**Source data**
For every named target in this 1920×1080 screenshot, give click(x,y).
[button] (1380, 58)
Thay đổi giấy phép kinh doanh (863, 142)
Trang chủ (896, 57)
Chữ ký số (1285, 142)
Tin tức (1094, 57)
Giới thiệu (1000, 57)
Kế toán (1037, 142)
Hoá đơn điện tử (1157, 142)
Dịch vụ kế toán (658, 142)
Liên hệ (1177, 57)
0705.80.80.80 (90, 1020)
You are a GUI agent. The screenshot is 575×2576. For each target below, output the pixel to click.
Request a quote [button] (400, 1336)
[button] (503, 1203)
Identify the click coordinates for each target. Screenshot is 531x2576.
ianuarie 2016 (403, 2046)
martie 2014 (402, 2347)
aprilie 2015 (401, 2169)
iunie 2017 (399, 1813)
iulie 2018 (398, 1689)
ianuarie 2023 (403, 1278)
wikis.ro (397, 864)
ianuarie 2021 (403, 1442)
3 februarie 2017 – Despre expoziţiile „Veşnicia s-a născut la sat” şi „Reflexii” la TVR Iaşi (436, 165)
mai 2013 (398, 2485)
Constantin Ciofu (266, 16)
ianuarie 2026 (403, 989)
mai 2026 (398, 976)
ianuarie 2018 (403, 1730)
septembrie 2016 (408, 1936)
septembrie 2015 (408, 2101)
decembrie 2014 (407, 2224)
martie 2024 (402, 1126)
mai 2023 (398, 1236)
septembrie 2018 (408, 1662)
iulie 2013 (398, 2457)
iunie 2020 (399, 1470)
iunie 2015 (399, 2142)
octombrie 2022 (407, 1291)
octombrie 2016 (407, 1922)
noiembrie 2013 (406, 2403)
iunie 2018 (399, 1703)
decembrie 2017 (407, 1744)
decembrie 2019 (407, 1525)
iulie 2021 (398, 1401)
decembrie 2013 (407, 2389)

**Work task**
Once more, write out the records above, exactly as they stand.

**Exercise output**
For every named target in this 1920×1080 screenshot, give click(x,y).
[button] (1380, 58)
Thay đổi giấy phép kinh doanh (863, 142)
Trang chủ (896, 57)
Chữ ký số (1285, 142)
Tin tức (1094, 57)
Giới thiệu (1000, 57)
Kế toán (1037, 142)
Hoá đơn điện tử (1157, 142)
Dịch vụ kế toán (658, 142)
Liên hệ (1177, 57)
0705.80.80.80 (90, 1020)
You are a GUI agent. The screenshot is 575×2576. For each target below, output the pixel to click.
Request a quote [button] (400, 1336)
[button] (503, 1203)
Identify the click coordinates for each target. Screenshot is 531x2576.
ianuarie 2016 (403, 2046)
martie 2014 (402, 2347)
aprilie 2015 (401, 2169)
iunie 2017 (399, 1813)
iulie 2018 (398, 1689)
ianuarie 2023 (403, 1278)
wikis.ro (397, 864)
ianuarie 2021 (403, 1442)
3 februarie 2017 – Despre expoziţiile „Veşnicia s-a născut la sat” şi „Reflexii” la TVR Iaşi (436, 165)
mai 2013 (398, 2485)
Constantin Ciofu (266, 16)
ianuarie 2026 (403, 989)
mai 2026 (398, 976)
ianuarie 2018 (403, 1730)
septembrie 2016 (408, 1936)
septembrie 2015 (408, 2101)
decembrie 2014 (407, 2224)
martie 2024 (402, 1126)
mai 2023 (398, 1236)
septembrie 2018 (408, 1662)
iulie 2013 (398, 2457)
iunie 2020 (399, 1470)
iunie 2015 (399, 2142)
octombrie 2022 (407, 1291)
octombrie 2016 (407, 1922)
noiembrie 2013 (406, 2403)
iunie 2018 (399, 1703)
decembrie 2017 (407, 1744)
decembrie 2019 (407, 1525)
iulie 2021 (398, 1401)
decembrie 2013 (407, 2389)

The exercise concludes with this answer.